• MATERIAL FOR THIS TASK:
········

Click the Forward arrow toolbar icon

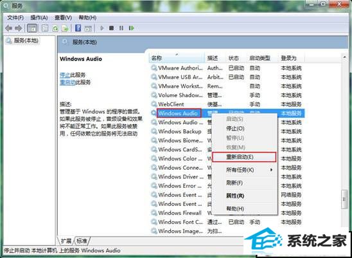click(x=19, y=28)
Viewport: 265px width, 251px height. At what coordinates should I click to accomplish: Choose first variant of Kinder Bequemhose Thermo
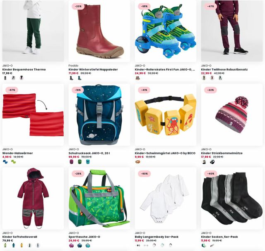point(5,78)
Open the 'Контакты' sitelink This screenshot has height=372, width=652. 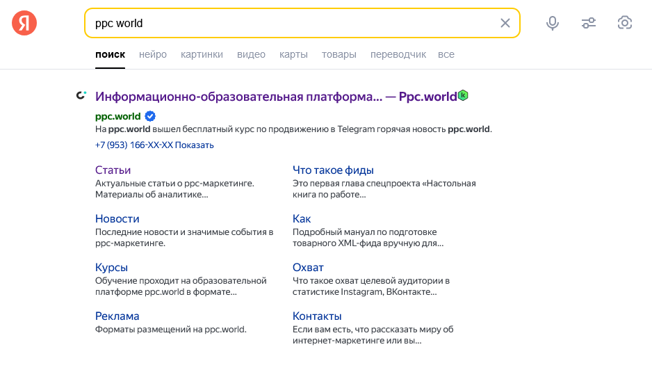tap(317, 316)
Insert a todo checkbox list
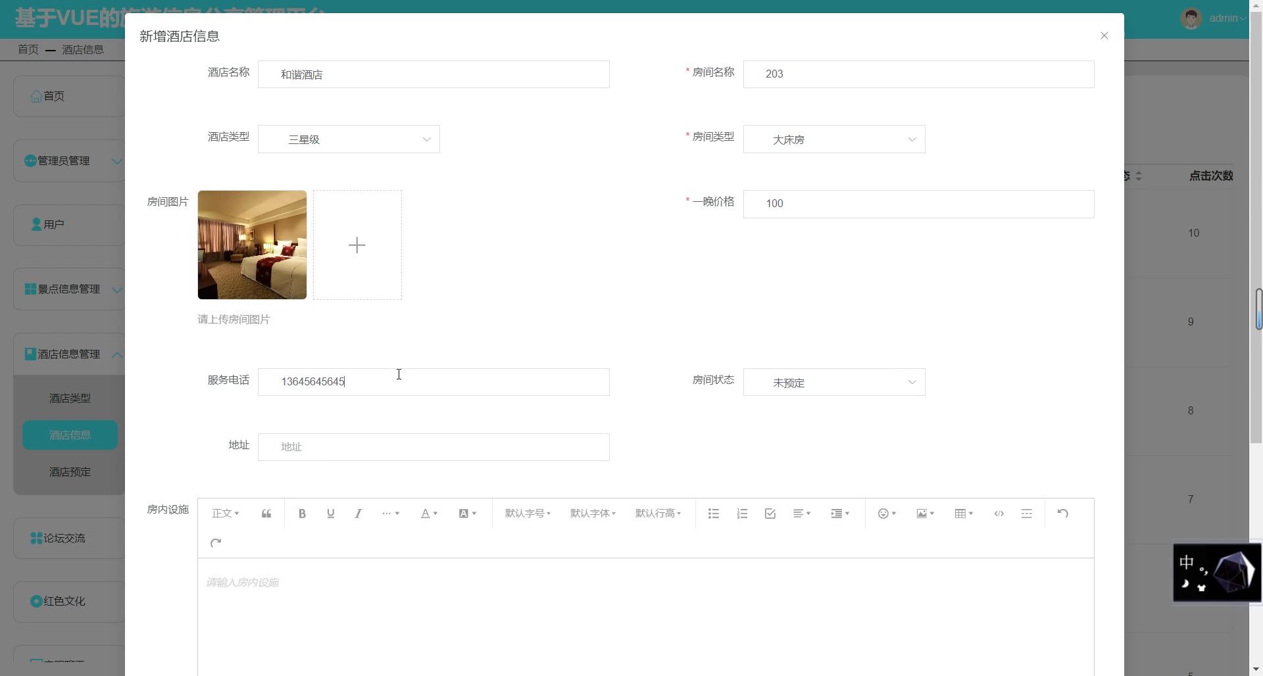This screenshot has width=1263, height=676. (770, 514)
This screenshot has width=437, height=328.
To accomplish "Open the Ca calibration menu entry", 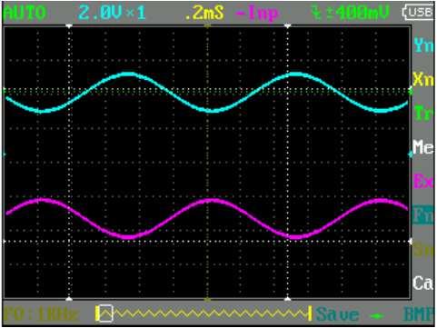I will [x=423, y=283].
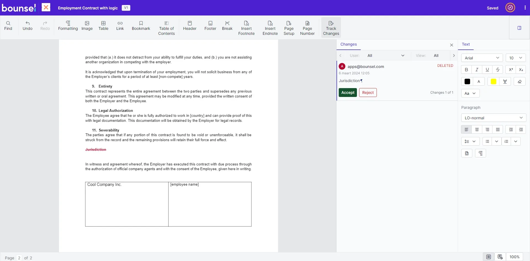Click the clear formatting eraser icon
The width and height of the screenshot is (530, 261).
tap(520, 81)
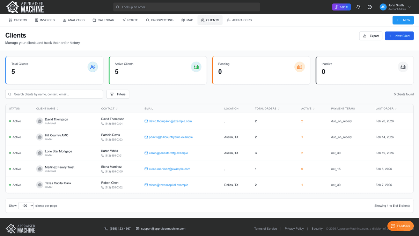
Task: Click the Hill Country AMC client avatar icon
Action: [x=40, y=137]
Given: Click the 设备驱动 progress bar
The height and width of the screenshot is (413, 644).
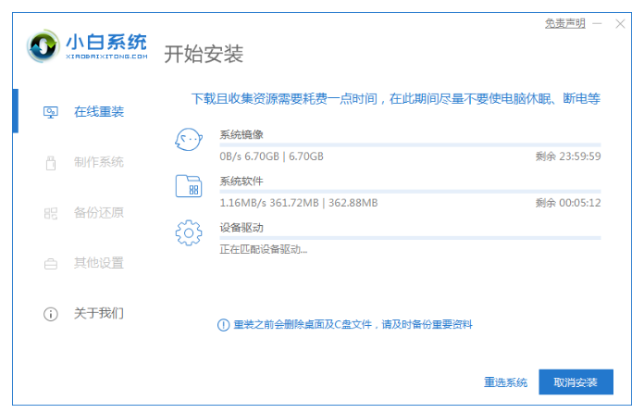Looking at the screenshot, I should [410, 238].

········

• WORK REQUEST: Nothing but the lines from the one containing "Given: Click the 设备驱动 progress bar" through the final line of the records, both included and copied exactly, should appear in the answer; pictures stay out.

• WRITTEN RESPONSE:
Given: Click the 设备驱动 progress bar
The height and width of the screenshot is (413, 644).
Looking at the screenshot, I should [410, 238].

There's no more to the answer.